> Activity:
Pull every line that includes the word "computer" from the data.

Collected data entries
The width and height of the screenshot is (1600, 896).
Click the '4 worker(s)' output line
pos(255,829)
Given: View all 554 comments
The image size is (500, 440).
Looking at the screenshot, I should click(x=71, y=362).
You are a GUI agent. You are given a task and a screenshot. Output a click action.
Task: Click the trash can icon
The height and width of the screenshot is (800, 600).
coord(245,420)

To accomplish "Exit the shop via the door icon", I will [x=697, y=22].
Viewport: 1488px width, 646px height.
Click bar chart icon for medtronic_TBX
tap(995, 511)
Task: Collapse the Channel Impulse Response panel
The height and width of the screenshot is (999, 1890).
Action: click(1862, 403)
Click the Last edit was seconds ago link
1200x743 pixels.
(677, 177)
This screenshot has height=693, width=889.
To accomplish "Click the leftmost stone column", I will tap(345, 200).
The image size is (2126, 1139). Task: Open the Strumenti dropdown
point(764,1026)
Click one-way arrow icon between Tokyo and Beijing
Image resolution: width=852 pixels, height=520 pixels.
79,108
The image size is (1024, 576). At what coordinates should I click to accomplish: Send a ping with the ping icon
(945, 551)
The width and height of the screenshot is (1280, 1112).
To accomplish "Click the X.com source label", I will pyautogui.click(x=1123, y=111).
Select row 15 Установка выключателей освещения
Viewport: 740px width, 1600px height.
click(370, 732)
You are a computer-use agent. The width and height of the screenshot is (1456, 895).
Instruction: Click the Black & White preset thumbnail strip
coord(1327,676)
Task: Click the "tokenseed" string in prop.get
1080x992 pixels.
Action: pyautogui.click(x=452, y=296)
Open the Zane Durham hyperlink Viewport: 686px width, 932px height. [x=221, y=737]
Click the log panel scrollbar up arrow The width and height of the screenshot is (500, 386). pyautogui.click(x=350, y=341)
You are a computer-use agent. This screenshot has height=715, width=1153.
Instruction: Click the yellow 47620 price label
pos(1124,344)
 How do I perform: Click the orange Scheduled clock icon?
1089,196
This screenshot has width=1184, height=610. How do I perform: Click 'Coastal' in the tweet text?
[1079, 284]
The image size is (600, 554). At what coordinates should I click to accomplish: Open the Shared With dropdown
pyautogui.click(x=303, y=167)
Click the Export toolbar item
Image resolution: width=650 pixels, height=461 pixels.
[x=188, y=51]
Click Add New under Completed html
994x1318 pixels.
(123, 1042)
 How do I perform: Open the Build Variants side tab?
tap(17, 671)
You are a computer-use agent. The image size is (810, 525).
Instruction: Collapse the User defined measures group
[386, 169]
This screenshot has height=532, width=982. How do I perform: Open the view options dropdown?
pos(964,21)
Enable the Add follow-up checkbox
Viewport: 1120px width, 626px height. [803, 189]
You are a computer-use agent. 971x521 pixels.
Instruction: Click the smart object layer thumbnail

> Answer area:
You are a computer-use agent. The width and height of the screenshot is (1456, 895).
You are a computer-use agent. This screenshot has height=715, width=1153.
You are a computer-use agent. The image size is (810, 525).
You are a computer-use agent. 971x521 pixels.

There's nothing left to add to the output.